陸軍歩兵学校は、1912年(大正元年)に東京にあった陸軍戸山学校の戦術科が拡充に伴い独立し、当地で歩兵学校として独立したものである。ここでは、歩兵の運用に関する戦術研究がなされた。

<「平和の礎」の石碑>


現在、作草部公園のなかに、「平和の礎」という石碑があるほか、公園をとりまく土塁、土塁の途中にある門跡がわずかに当時の名残りをとどめている。
石碑には、
「陸軍歩兵学校は大正元年この地に創立され以来三十有余年歩兵の実施学校としてもっぱら歩兵戦闘法及研究とその普及に任じ軍練成上きわめて重要な使命を遂行した
この間数次の事変戦争において収めたるかくかくたる戦果は本校の努力に負うところまことに多大であり云々」とあるが、かくかくたる戦果がアジア民衆にもたらした被害と裏腹であることは言を待たない。

<歩兵学校の門跡>



千葉市の戦争遺跡1(陸軍鉄道第一連隊)

2006-12-31 | 千葉市の戦争遺跡
1.陸軍鉄道第一連隊の材料廠

JR西千葉駅を下車し、北へ進んだ轟町の住宅地は、かつて陸軍関係の施設が建ち並んだ場所であった。その住宅地の一角に、千葉経済大学があるが、その構内に、かつての陸軍鉄道第一連隊の材料廠の赤煉瓦の建物がある。これは、1908年(明治41年)に建築されたもので、煉瓦造アーチ構造、南北に幅2.7mの下屋を付設し、煉瓦構造の主要部分は54.4m×7.3mと細長い。この材料廠の赤煉瓦の建物は、洋風煉瓦造二階建、煉瓦の積み方も、長手面の段と小口面の段が交互に並び、角に4分の3の大きさの煉瓦が入るオランダ積みという積み方で、内部には長大スパンの連続した煉瓦造の孤形アーチが10連並んだ構造をもち、建築史上でも貴重な建物ということで、千葉県の指定有形文化財になっている。

<現存する陸軍鉄道第一連隊の材料廠の建物>


<美しいオランダ積みという煉瓦積み>


では、そもそも鉄道連隊とは、何であるか。それは鉄道を利用した近代戦を行うために、工兵部隊から派生し、戦地において鉄道の建設、修理や兵員、物資の輸送にあたり、平時は演習線を利用して鉄道建設、修理、汽車の運転などを含めた各種訓練を行う、鉄道専門の部隊である。

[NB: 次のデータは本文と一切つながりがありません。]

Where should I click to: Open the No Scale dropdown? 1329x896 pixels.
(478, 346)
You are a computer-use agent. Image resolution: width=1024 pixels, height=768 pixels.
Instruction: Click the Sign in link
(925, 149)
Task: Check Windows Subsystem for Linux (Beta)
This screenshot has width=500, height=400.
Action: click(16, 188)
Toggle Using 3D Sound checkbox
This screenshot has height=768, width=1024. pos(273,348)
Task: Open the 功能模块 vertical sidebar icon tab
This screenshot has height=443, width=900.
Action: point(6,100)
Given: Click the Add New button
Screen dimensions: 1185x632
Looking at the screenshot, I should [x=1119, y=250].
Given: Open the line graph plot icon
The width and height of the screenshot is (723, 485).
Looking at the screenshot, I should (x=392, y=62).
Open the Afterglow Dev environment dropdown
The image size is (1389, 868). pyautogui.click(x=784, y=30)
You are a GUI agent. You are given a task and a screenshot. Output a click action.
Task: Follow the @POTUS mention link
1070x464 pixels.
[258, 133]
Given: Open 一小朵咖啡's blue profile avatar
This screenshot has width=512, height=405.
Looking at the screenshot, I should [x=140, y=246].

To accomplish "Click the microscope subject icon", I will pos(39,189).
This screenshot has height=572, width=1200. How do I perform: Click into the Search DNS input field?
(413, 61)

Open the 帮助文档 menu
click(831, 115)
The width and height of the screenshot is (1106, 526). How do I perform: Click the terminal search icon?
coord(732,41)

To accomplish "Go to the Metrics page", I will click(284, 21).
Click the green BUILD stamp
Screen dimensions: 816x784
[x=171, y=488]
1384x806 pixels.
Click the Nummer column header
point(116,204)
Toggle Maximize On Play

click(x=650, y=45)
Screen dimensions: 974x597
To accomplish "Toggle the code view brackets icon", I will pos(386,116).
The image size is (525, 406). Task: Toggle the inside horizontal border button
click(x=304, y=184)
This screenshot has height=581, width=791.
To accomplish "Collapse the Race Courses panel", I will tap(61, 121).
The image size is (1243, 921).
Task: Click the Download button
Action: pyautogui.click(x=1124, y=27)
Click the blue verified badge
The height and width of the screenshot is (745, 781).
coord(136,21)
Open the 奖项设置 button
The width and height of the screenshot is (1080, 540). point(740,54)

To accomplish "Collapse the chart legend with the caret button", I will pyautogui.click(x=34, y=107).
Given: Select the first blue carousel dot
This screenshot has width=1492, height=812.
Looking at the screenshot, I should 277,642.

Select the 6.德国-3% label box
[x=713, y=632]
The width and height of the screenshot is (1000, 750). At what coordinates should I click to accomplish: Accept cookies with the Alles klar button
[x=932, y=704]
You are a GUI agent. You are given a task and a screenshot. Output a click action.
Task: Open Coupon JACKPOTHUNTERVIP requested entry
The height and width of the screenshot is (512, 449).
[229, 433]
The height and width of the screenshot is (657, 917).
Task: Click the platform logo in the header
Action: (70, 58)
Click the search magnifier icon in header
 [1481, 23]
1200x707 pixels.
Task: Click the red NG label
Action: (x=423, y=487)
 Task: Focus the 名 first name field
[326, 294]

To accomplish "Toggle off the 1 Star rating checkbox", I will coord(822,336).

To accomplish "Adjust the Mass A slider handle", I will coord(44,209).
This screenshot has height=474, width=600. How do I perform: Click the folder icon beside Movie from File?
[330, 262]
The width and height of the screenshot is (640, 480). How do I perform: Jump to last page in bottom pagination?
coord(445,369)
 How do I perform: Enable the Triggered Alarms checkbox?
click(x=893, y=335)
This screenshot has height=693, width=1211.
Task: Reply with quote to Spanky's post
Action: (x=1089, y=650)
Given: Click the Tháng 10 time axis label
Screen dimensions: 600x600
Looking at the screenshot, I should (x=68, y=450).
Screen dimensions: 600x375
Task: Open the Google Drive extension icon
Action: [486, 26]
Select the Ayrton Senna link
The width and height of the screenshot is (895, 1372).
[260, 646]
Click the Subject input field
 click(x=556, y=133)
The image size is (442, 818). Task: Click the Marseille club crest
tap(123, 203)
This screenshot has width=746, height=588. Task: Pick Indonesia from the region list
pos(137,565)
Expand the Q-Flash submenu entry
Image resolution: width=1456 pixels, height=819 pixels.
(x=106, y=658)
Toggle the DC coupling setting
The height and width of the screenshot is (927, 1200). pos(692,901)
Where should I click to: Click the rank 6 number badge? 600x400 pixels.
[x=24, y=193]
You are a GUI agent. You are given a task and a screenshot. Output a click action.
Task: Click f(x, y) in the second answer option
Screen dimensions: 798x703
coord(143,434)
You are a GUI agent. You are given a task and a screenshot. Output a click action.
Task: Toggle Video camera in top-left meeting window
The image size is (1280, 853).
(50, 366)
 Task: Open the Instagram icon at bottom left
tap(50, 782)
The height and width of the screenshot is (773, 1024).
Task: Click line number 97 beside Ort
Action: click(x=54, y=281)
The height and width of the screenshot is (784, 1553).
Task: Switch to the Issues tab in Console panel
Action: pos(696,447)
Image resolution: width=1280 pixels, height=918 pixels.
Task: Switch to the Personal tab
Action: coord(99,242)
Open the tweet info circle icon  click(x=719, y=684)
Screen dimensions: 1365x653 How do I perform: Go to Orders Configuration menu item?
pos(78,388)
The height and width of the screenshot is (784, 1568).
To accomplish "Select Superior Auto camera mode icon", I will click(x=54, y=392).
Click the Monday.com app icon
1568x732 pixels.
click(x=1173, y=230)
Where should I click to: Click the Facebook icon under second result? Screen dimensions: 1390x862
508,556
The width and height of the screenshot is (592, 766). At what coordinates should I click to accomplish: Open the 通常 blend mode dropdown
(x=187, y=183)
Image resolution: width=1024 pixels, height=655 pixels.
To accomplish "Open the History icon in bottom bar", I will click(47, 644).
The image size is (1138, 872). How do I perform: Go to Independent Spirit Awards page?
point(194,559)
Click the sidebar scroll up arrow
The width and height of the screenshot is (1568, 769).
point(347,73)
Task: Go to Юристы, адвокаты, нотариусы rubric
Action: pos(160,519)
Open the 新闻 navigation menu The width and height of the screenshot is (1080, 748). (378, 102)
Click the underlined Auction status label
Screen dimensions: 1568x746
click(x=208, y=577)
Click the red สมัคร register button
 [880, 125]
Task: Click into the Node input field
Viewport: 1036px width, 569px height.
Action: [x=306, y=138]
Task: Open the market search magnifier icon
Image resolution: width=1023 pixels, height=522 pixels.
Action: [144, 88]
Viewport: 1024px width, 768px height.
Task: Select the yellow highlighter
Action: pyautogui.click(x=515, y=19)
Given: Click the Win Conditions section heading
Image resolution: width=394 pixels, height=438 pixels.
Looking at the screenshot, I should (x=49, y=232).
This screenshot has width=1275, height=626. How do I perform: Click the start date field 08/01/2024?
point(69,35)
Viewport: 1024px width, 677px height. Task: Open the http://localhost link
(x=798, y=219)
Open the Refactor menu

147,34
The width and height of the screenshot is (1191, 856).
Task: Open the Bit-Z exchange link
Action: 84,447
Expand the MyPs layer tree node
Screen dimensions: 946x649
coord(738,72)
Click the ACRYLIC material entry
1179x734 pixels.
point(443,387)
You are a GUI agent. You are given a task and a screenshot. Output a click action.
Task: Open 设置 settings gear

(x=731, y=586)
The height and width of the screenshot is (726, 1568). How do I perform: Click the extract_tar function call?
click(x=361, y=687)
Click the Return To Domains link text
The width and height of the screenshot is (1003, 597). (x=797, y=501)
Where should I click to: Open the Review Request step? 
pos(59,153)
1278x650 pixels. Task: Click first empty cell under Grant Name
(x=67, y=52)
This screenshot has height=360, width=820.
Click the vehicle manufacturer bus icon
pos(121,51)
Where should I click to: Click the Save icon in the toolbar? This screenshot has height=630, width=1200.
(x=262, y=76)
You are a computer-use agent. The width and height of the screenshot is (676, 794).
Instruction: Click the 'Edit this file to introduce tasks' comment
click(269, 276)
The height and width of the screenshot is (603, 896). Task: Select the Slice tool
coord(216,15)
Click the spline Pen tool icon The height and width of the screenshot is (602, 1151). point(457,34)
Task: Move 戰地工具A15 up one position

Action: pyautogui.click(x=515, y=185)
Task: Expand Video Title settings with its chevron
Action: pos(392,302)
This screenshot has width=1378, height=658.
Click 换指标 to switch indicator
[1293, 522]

明治政府は、近代戦における鉄道利用の重要性から、ドイツを手本として1896年(明治29年)11月に鉄道大隊を東京・牛込の陸軍士官学校内に創設、鉄道大隊は1897年(明治30年)6月東京・中野に転営後、1900年(明治33年)の義和団事件(北清事変)で活躍、1904年(明治37年)には日露戦争にも出動し、朝鮮半島で京義線、中国東北部(旧満州)で安奉線等を建設した。
1907年(明治40年)には東京・中野にあった交通兵旅団の一個大隊が発展拡充して、鉄道連隊となり、千葉町都賀村と津田沼町に移転、千葉に連隊本部、第一大隊、第ニ大隊、材料廠、津田沼に第三大隊が創設された。更に、シベリア出兵時の1918年(大正7年)鉄道連隊はニ個連隊へ増強され、千葉の第一大隊、第ニ大隊を第一連隊、津田沼の第三大隊を第二連隊とした。
1923年(大正12年)の関東大震災では、鉄道復旧作業に従事。満州事変勃発後は、第一大隊はハルビン、他は鉄嶺に駐屯し、中国東北部(旧満州)全域での鉄道建設、維持管理、輸送などに従事した。鉄道連隊は、アジア全土に鉄道網を作り、日本帝国主義のアジア侵略のための交通基盤として、軍事物資などを輸送するという軍事目的のために、細胞分裂する如く、1945年(昭和20年)に第二十連隊まで作られるに至る。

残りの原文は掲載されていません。